Bank of Canada has recently published a working paper that develops an economic framework to analyse the factors affecting virtual currency exchange rate and predicts that with its widespread acceptance, the exchange rate will become less sensitive to the impact of shocks to speculators’ beliefs.

The paper “On the Value of Virtual Currencies” has been authored by Wilko Bolt, Economics and Research Division, De Nederlandsche Bank, and Maarten R.C. van Oordt, Financial Stability Department Bank of Canada.

It outlines three components that are important for the exchange rate:

  • The current use of virtual currency to make actual payments
     
  • The decision of forward-looking investors to buy virtual currency (thereby effectively regulating its supply)
     
  • Elements that jointly drive future consumer adoption and merchant acceptance of virtual currency

“The model predicts that, as virtual currency becomes more established, the exchange rate will become less sensitive to the impact of shocks to speculators’ beliefs and their inflow into and outflow from the virtual currency market. This prediction undermines the notion that the current high volatility of the exchange rates of virtual currencies will prohibit their widespread usage in the long run”, the paper reads.

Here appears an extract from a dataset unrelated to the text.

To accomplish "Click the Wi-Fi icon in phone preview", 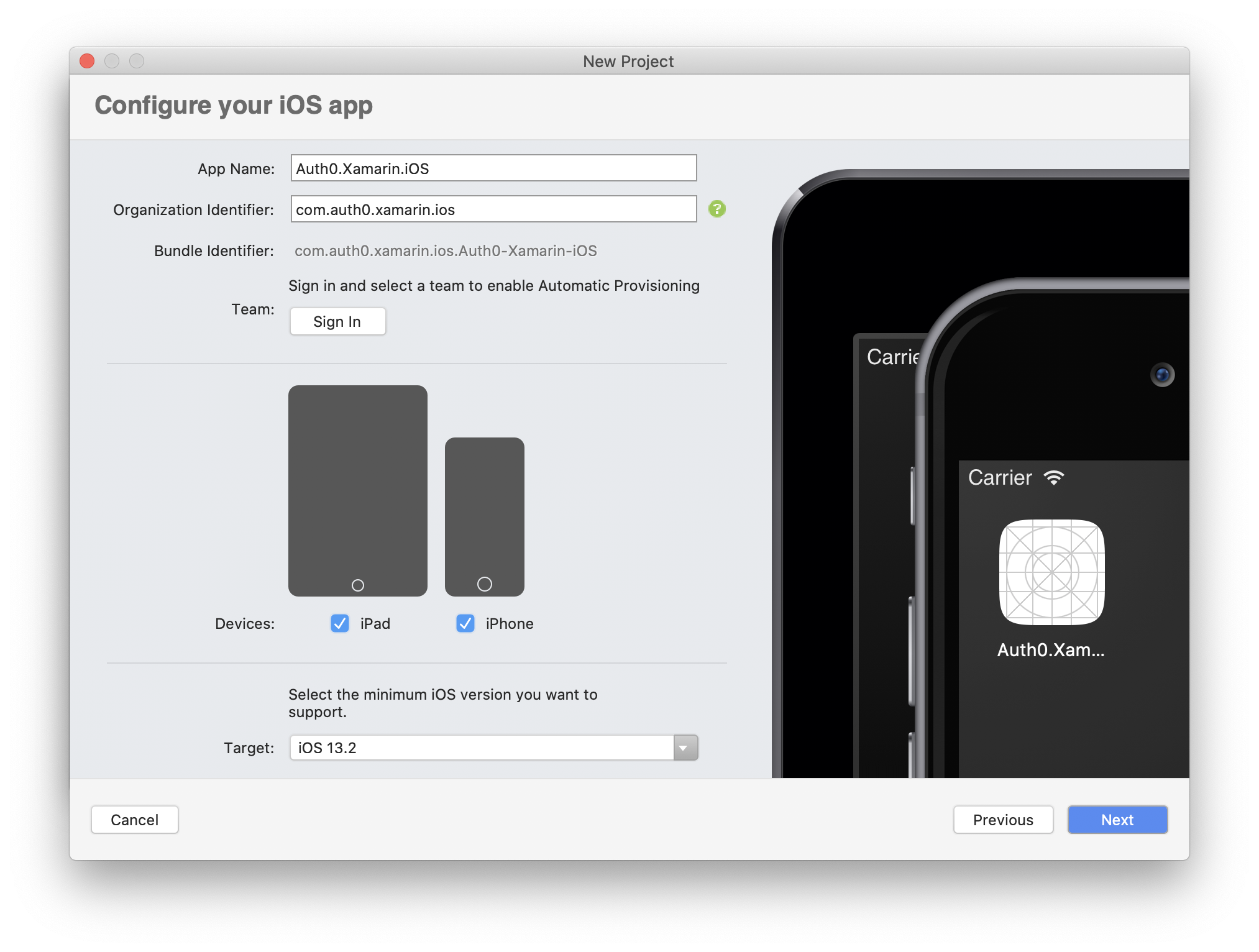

In particular, the paper shows that the equilibrium exchange rate depends on both – a purely speculative component pinning down a “floor” under the exchange rate and a transaction component that affects the exchange rate risk absorbed by speculators. With more widespread use of virtual currencies by merchants and consumers, the impact of speculative behavior is lowered which stabilizes the exchange rate.

According to the paper, the current high levels of volatility in virtual currency exchange rate seem to be a symptom of early development, adding that in theory, volatility is expected to drop with the increase in adoption by consumers and merchants. It also expects deflationary virtual currency prices during the early-adoption stage (conditional upon survival).

In addition, it said that the fixed supply of virtual currency may suggest its volatility will reflect that of other commodities rather than that of traditional currencies. Speaking of various competing cryptocurrencies, the paper says that the scenario raises a further issue of whether only a few virtual currencies will ultimately dominate a global market, adding:

“Our framework suggests that the exchange rates of various virtual currencies may diverge widely, depending on adoption, transactional demand, the quantity and growth rate of monetary units, speculative demand and network stability”.